Objetivos:
• 1. Enumera todo lo que, según el relato del viaje en bicicleta por Marruecos, quien narra pudo hacer gracias a aceptar la oferta de Josef.
• 2. Prosigue el relato del viaje en bicicleta por Marruecos a partir de su última oración.

Son las 9 de la noche. Después de recorrer los primeros 25 kilómetros por África, pedaleando a través de las altas montañas del Rif, llego a la ciudad de Fnideq. Es una ciudad desconocida en Marruecos, un país desconocido del cual muchos me han dicho: «Ten cuidado y no te fíes de nadie, ya verás como te intentan engañar». Pregunto por algún sitio económico para dormir pero ninguno se ajusta a mi presupuesto, así que me voy al paseo marítimo a comerme mi última lata de sardinas y a pensar cuál será el siguiente paso que debo dar. Me encuentro decidiendo qué hacer las próximas horas cuando un desconocido se acerca y, después de charlar un rato, me invita a ir a la parte de atrás de un bar para tomar té con unos amigos. ¿Qué hago? Puedo confiar en sus buenas intenciones y vivir una experiencia irrepetible, pero también meterme en un gran lío que, incluso, entrañe peligro. La otra opción es ser precavido, no aceptar ninguna invitación y mezclarse con la gente del país lo mínimo e indispensable. Poco a poco descubro que mucho de mi viaje se va basar en esta disyuntiva: confiar o desconfiar de lo desconocido.
El desconocido se llamaba Josef, era un marroquí de unos 50 años que vivía en Ámsterdam y que se encontraba en Fnideq de vacaciones, visitando a la familia y a amigos. Él iba en bicicleta y cuando vio la mía no pudo evitar pararse y empezar a disparar preguntas sobre mi viaje. Justo ese día Josef se había comprado las herramientas para hacer un pequeño viaje hasta Tánger. Me propuso viajar juntos unos días y me ofreció sitio para dormir. Acepté la invitación. Al final descubrí que Josef era un apasionado del arte, pintor de cuadros y guitarrista.

Aceptar su oferta me permitió disfrutar de música popular en directo entre nuevos amigos; dormir en un tejado con vistas a la mezquita; conocer a ciclistas de la zona y acercarme un poco más a la cultura marroquí. Y lo mejor, ¡probar unas riquísimas sardinas a la brasa en frente del mar! 😛
Iniciamos el viaje juntos saliendo de Fnideq, pero Josef no pudo con Marruecos: «Amigo, no puedo. Marruecos no es como Ámsterdam, aquí hay mucha pendiente y los coches no te respetan». Y Josef tenía toda la razón; pedalear por Marruecos estaba siendo un deporte de riesgo entre autobuses que circulaban con las puertas abiertas y camiones que no respetaban la distancia mínima con los ciclistas.

Entradas de datos:

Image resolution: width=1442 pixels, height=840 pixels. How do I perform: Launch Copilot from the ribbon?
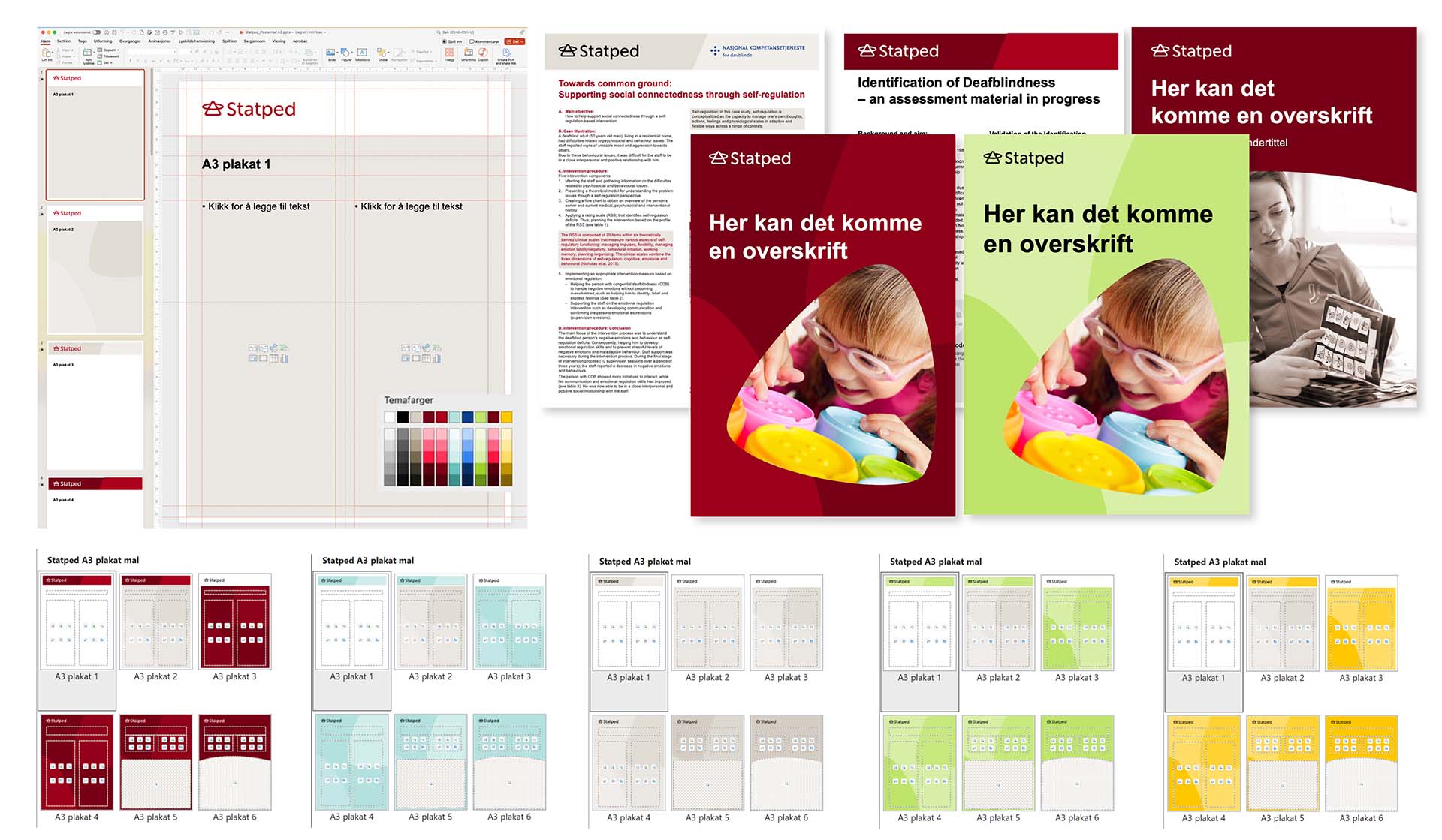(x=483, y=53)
==
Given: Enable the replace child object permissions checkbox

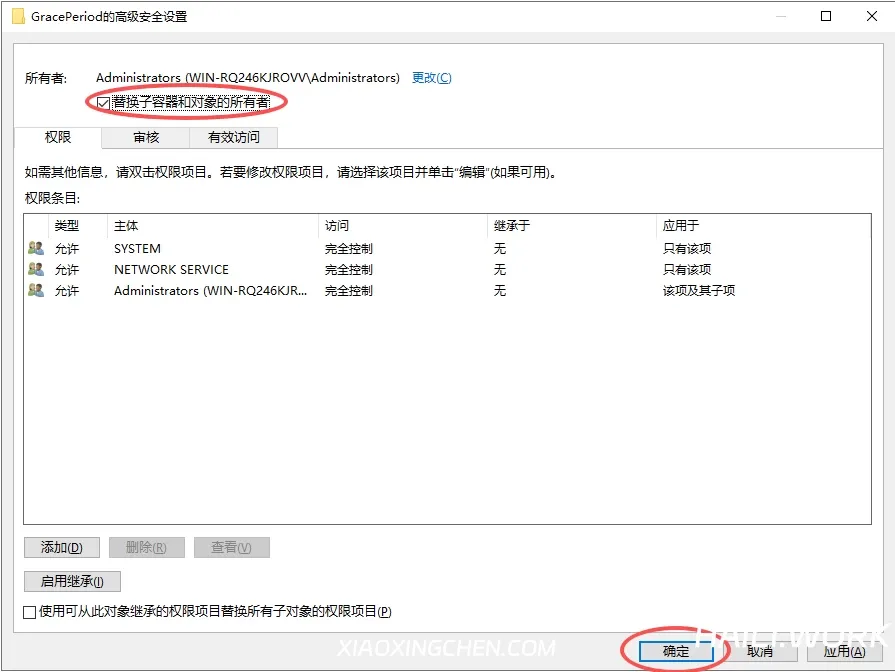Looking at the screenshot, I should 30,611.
--
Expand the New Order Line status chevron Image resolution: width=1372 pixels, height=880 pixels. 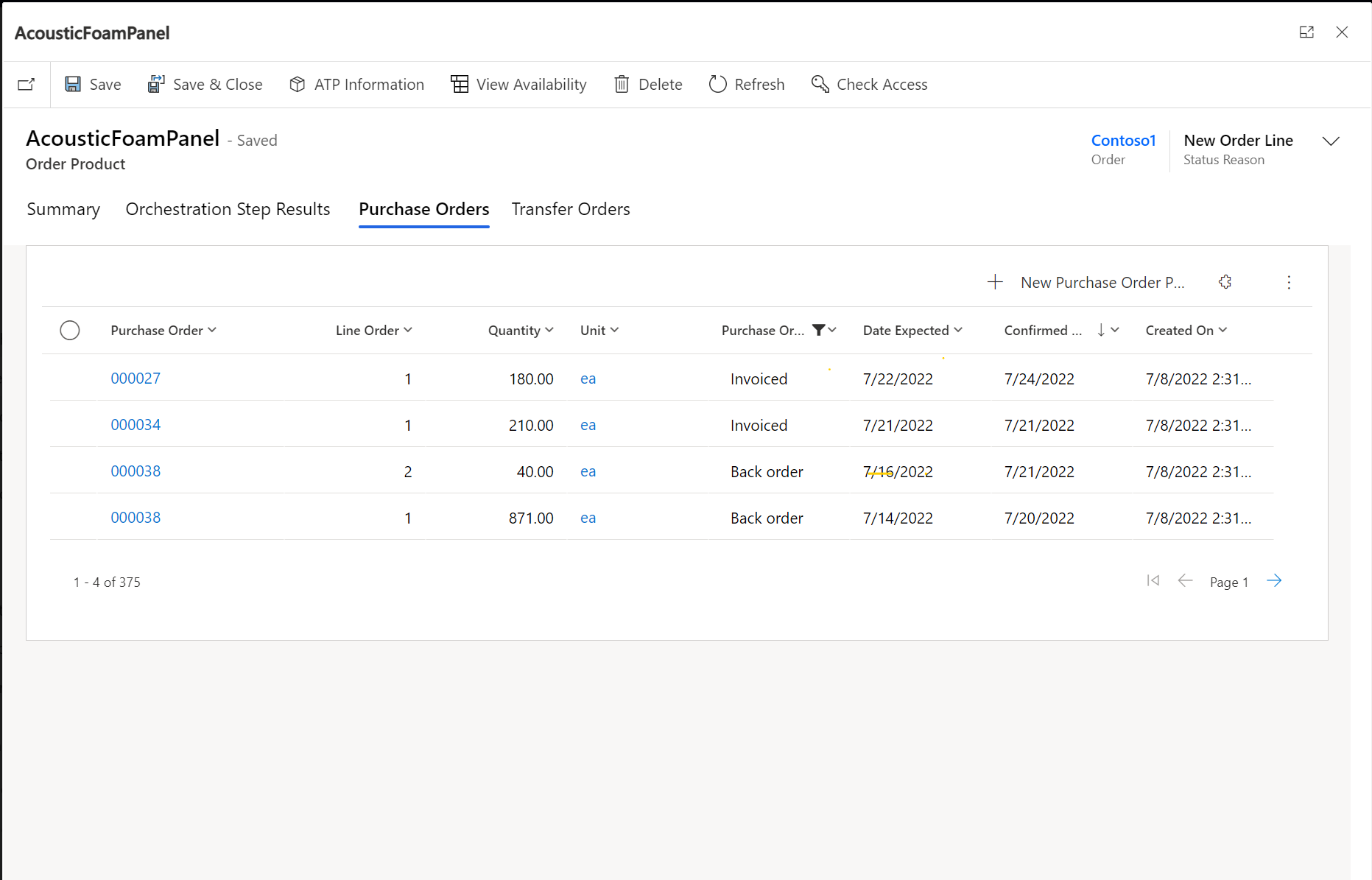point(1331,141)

Tareas resueltas:
• 1.
- Disfrutar de música popular en directo entre nuevos amigos.
- Dormir en un tejado con vistas a la mezquita.
- Conocer a ciclistas de la zona.
- Acercarse un poco más a la cultura marroquí.
- Probar unas riquísimas sardinas a la brasa en frente del mar.

• 2.
Llegué solo al inicio de las cascadas de Akchour con la idea de encontrar un albergue económico, guardar la bici y al día siguiente recorrer las cascadas a pie. Pero pude comprobar rápidamente que no había tales albergues económicos. El guardia de la zona me dijo que la acampada libre estaba prohibida, le pregunté si podría guardar mi bicicleta unas horas al día siguiente y me emplazó a que preguntara el mismo día. Me indicó dónde estaba el camping oficial, pero no me dió muy buenas sensaciones así que me alejé y acampé al lado de un río apartado y tranquilo, confiando que al día siguiente podría recorrer las cascadas. Por la mañana me desperté con muchas ganas de darme un baño en Akchour, pero el guarda me volvió a decir que no me podía guardar la bici, así que di media vuelta y me quedé sin cascadas y sin baño.
El hecho me cabreó bastante y me pasé todo el camino hasta Chefchaouen pensando cómo podía evitar, en un futuro, perderme cosas por culpa de la bicicleta. En medio de mi indignación sobre ruedas pude ver en varias ocasiones cómo la gente aparcaba sus carretas con bidones para llenarlos de agua. Pedaleando estas tierras cada vez soy más consciente de que el agua es un bien imprescindible que debemos cuidar y no malgastar.

Por fin llegué a Chefchaouen, la famosa ciudad azul y mi primer destino turístico de Marruecos, visita obligada tanto de día como de noche. Esa noche decidí dormir en un hostal y darme mi primera ducha en Marruecos después de 5 días pedaleando.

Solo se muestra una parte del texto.